Zero Discharge (Emissions) Methodology

Over the last few years, the members of zero discharge communities and industries have developed a five‐step methodology for implementing Zero Emissions. Pauli’s Breakthroughs (1996) provides a far more comprehensive approach that extends well beyond the manufacturing site. The summary provided here emphasizes the use and impact of a ZD approach at the manufacturing level.

Analyze Throughput

The first step toward achieving Zero Discharge and/or Zero Emissions is an in‐depth review of the industry to see if total throughput is possible. This means determining whether all material inputs can be found in the final product – if there are no wastes, all inputs must have ended up in the product. One of the few industries where this can occur is cement manufacturing. In the Mini‐Case Study 1.1, however, only a small fraction of the nutrients in the grain ends up in beer.

If throughput is not total, the next step is to determine whether the products manufactured can be easily reintegrated into the ecosystem without additional costs for processing, energy, or transportation. However, since this is rarely possible, most industries will not achieve Zero Discharge unilaterally.

Process and product design engineers will probably find their first opportunities by meeting with their traditional clients, analyzing each client’s throughput, and looking for opportunities for pollution prevention and waste minimization that the client’s in‐house experts may not have seen. The analysis would include evaluating products and services presently being produced, processes and materials used, and management of environmental issues including energy efficiency, as well as clarifying the full scope of emissions.

1.10.2 Inventory Inputs and Outputs

Once the initial analysis has determined that total throughput is not possible, and that wastes will be generated, the next step is to assess the industry’s inputs and outputs, and to inventory all the outputs (“wastes”). A diagram of the inputs and outputs of a system like that of Figures 1.21.5, and 1.6 are then used to compile basic overview of the company’s resources and needs. From this information, design engineers and process specialists can attempt to modify the manufacturing process so that it can become a Zero Emissions system.

Extracting raw materials and processing them imposes significant environmental burdens. An analysis of the industrial metabolism of the product (i.e. its input, materials use, and life cycle expectancy) will help determine the path of least environmental impact.
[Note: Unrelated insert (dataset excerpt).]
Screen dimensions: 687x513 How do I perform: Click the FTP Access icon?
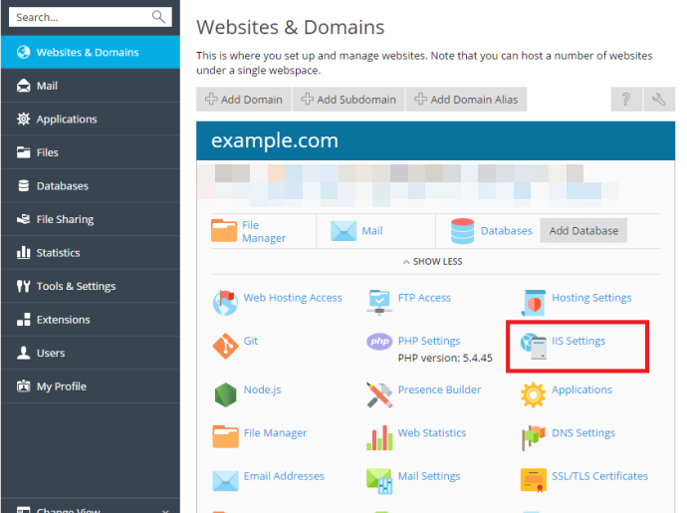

Some materials choices will yield better throughput or by‐products that are more suited for use as an input for another industry.
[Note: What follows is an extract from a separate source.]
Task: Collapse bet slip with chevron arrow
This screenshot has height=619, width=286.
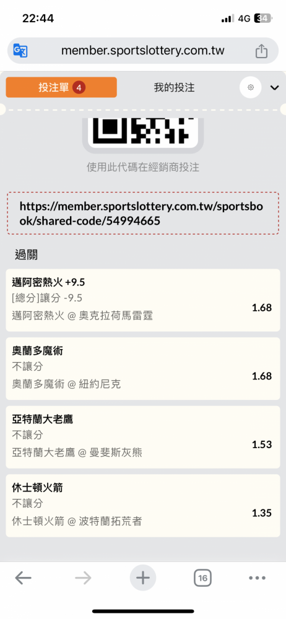Action: click(x=274, y=88)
Additional audits and inventories may be needed to determine manufacturing efficiency by percentage of input wasted, to quantify amounts of waste landfill by type of material, to account for amounts of materials collected for recycling, and to identify major emissions of waste heat and the site and amounts of wastewater discharges. Analysis of these outputs may reveal the most effective ways to reuse these outputs and help to determine which industries could use the wastes as raw materials. For example, at the Namibian brewery, spent grain, excess heat, and wastewater all have potential uses in producing food items.